Incluso sin decir la frase “me siento bien,” el cuerpo percibe los brazos levantados como una señal positiva.
Por eso, para mí, usar una postura corporal positiva es un aspecto importante en la danza infantil.
Otro elemento del PNL es el uso positivo del lenguaje.
Doy muchas palabras de elogio, incluso por pequeñas mejoras. Especialmente para los niños tímidos, el elogio sincero es fundamental. Me aseguro de repartir los elogios de forma equilibrada y de elogiar a cada niño durante la clase. Todos han hecho algo bien durante la sesión.
Cuando los niños bailan bien una canción en grupo, los elogio y explico claramente qué me gustó, para que puedan reconocer que el elogio es sincero (por ejemplo, que mantuvieron bien el ritmo o que mostraron gran tensión corporal).
Cuando quiero mejorar ciertos aspectos de su baile, primero menciono lo que ya ha salido bien y luego señalo lo que todavía podemos mejorar.

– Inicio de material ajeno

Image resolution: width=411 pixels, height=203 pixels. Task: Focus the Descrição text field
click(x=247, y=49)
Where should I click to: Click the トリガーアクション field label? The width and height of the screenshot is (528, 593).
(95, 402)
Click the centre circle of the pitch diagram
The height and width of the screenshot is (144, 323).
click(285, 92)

Uso conscientemente la palabra “nosotros” porque me veo como parte del equipo con el grupo. También uso la palabra “mejorar,” que suena más amable que “criticar,” lo cual podría desmotivar a los niños. La elección de palabras tiene una gran influencia en la motivación de los niños.
Un mal ejemplo sería: “Esto y aquello estuvo mal, ahora tienen que bailar mejor.”

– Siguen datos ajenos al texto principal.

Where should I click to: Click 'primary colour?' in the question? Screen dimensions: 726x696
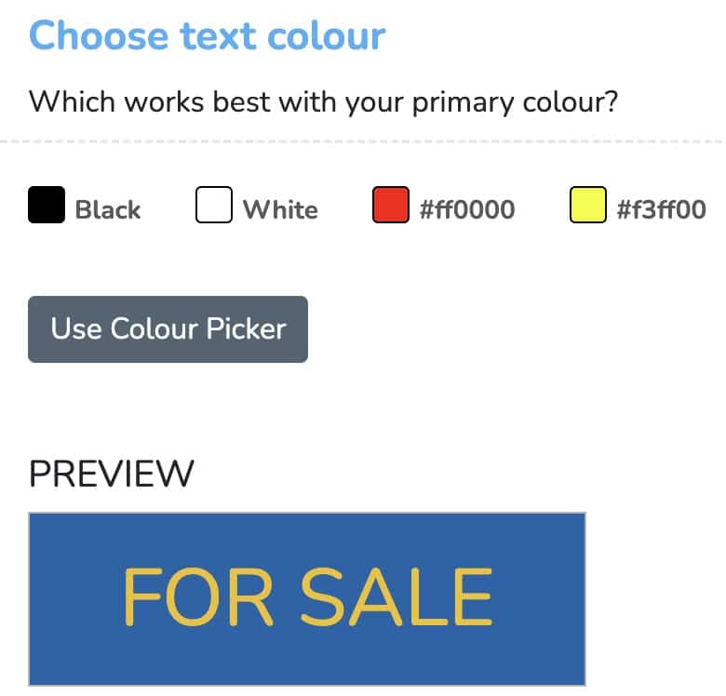coord(516,102)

Un buen ejemplo es: “Esto y aquello estuvo bien, y aquí tenemos qué mejorar, por ejemplo usando más tensión corporal.”
Este segundo ejemplo muestra que primero ofrezco elogios, luego señalo un punto a mejorar y explico cómo lograr ese objetivo.
También se puede aumentar la motivación y el compromiso de los niños a través del elogio.
Cuando un niño realiza un movimiento muy bien, lo elogio y le pido que lo demuestre (por ejemplo, que los brazos estuvieron bien estirados o que la tensión corporal fue buena). Luego explico al grupo exactamente qué me gustó, cómo se puede mejorar ese movimiento y qué deben observar. Después dejo que todo el grupo baile nuevamente, y muchas veces se nota que varios niños intentan mejorar ese movimiento. Después los elogio otra vez.
Para presentaciones, es importante trabajar desde temprano con las creencias, para que los niños puedan afrontar un examen de baile o una actuación con confianza y buena sensación.
Lo logro estableciendo metas desde el principio, recordando esas metas a los niños durante las semanas, señalando lo que ya hemos logrado, lo bien que luce el baile y qué podemos hacer para mejorarlo aún más.
En las últimas semanas antes de la presentación, repito constantemente todo lo que hemos conseguido, lo bien que está el baile, para que los niños suban al escenario con buen ánimo.
El acompañamiento o mentoring también puede ser importante. Muchos niños tienen ídolos del baile, y puedes usar a esos ídolos para mostrar cómo caminan seguros hacia el escenario, mantienen la cabeza en alto y una postura abierta. Los niños pueden visualizarlo fácilmente y usarlo como modelo para su propia presencia escénica.
También comento que todos los bailarines han cometido errores en algún momento, y que está bien. En esos casos, el objetivo es volver rápido a la coreografía y seguir bailando, tal como probablemente haría su ídolo.
El elemento de “future pacing” también es muy valioso: Unas semanas antes de la presentación, menciono repetidamente lo orgullosos que pueden estar de haberse entrenado tan bien y de ser valientes por bailar frente a tanta gente. Describo cómo se sentirán cuando hayan bailado maravillosamente y con confianza como equipo en el escenario, se inclinen al final y reciban muchos aplausos.
Esto también los motiva a repetir ciertos movimientos una y otra vez hasta poder realizarlos muy bien y de forma automática, porque ya pueden ver el éxito en su mente.
Mi aporte hoy está lleno de ejemplos que sin duda se pueden aplicar a otros deportes o adaptar según sea necesario. Aquí no hay límites para tu creatividad.
Para mí, lo más importante es la motivación y que los niños disfruten aprendiendo. Para apoyar esto, intento enseñar de la manera más lúdica posible y uso muchas técnicas de PNL en esta práctica.
Espero haberte dado algo de inspiración útil.